What if? .... Imagine for a moment that God has invested you with the power to create an entirely new human being, from the ground up. This person can be absolutely anything you imagine in any area you imagine. There is no necessity for them to have any allegiance whatsoever to your current preferences or beliefs or anything-- they can like different types of food, different types of people, can enjoy what thoroughly displeases you at present, etc. They can be filthy rich and talented in areas which you've never even heard of, or they can be utterly poor and useless and destitute and without hope. When you're all done, you will have your consciousness transferred to this new person. You will become them.

So given this possibility, this hypothetical question, what would you have yourself be? If you truly answer this question for yourself, you will discover an interesting secret about life, about your personality. It is the most terrible, most excruciatingly beautiful thing imaginable. Are you up for it?  



9 Oct 2003 @ 05:37 by ming : Something else
Well, I'd tend to believe that you already are invested with exactly such a power. The reason many of us might doubt it at all is probably that we usually are very sloppy at imagining what exactly we'd want instead. So, what we get is mostly what we already are, plus a relatively haphazard mixture of lucky circumstances and vague intentions that sometimes are satisfied. If you could be very clear on what exactly you want, and how that would be, and how you would feel and think, in a great deal of detail, and you could make it more real and compelling to yourself than what you currently have - but of course, that would become your new reality.  


9 Oct 2003 @ 06:21 by lugon @195.53.174.21 : you can only think from yourself
Whatever "yourself" means (and I believe each of us is a hologram of many things), you can only think from yourself.

Bootstrapping?  



9 Oct 2003 @ 07:57 by P. Miller @217.235.145.203 : you can only think from yourself
Interesting view but what's Bootstrapping ?  

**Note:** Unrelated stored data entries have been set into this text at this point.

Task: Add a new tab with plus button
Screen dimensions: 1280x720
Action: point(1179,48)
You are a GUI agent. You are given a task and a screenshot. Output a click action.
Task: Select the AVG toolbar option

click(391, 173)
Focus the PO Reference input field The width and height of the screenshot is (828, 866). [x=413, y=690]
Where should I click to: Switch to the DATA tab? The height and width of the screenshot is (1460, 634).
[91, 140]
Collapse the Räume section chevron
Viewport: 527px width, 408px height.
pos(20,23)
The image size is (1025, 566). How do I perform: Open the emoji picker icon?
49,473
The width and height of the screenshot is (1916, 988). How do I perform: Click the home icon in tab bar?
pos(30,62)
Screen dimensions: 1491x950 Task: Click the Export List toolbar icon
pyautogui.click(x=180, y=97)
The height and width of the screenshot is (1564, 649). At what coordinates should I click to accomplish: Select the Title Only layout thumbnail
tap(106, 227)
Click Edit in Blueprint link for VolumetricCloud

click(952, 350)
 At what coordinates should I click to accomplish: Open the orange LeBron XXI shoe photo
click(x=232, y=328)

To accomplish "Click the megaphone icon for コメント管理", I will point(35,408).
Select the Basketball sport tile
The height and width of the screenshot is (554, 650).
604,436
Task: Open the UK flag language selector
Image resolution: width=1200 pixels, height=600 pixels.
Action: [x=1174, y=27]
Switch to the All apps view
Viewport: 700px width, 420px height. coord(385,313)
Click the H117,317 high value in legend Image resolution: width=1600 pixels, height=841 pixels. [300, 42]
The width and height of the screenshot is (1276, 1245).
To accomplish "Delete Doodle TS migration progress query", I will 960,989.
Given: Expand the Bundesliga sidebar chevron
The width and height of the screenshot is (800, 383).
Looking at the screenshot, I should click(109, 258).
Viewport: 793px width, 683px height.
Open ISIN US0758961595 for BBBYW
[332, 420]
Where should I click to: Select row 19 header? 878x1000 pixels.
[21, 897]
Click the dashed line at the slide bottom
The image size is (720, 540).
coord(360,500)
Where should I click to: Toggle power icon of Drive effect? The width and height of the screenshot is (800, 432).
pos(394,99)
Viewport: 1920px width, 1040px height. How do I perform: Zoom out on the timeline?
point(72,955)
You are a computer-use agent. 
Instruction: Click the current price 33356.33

9 Oct 2003 @ 13:34 by ming : Bootstrapping
I'd say that our imagination is exactly our inherent bootstrapping mechanism. (metaphor of pulling oneself up by the straps of one's boots = being able to do start doing something while having hardly any resources.

No matter what kind of situation we're in, and no matter how much the cards are stacked against us, and no matter how much we're stuck in past patterns that don't work - if we can just imagine that it might be different, it can all change.  



9 Oct 2003 @ 16:11 by dang @24.242.11.119 : exactly!
"the toynbee convector" on a personal level!

from an article about the mysterious "toynbee 2001 tiles":

--
Toynbee, who lived from 1889 to 1975, was best known for his theory that humanity's perception of its history shapes its future. This theory was turned on its head and used as the premise for a 1983 Ray Bradbury short story titled "The Toynbee Convector" in which a character by the name of Stiles travels 80 years into the future and returns with stories of mankind's marvelous achievements. Stiles' reports of a future free of war and disease prompts people to join forces to work together to attain this future and in 80 years they have succeeded. Stiles then reveals that his story was a lie. But the world he prophesied has nevertheless come to pass, validating a kind of corollary to Toynbee's theory, that humanity's perception of its future shapes its present."
--  



9 Oct 2003 @ 19:10 by dang @24.242.11.119 : beautiful.
for your convenience.. will be taken down soon, make a copy :)

http://www.perilith.com/~railed/convector.html  



10 Oct 2003 @ 05:08 by lugon @195.53.174.18 : thanks
thanks for the story

now let's go fake the tapes!

in exquisite, excruciating detail - or in vague form - whatever works best!  



10 Oct 2003 @ 05:09 by lugon @195.53.174.18 : sorry, wrong "my url"
now it's fixed  


10 Oct 2003 @ 09:25 by ming : Toynbee
Ah, great with the Toynbee Convector story and idea. I've gotta write something about that.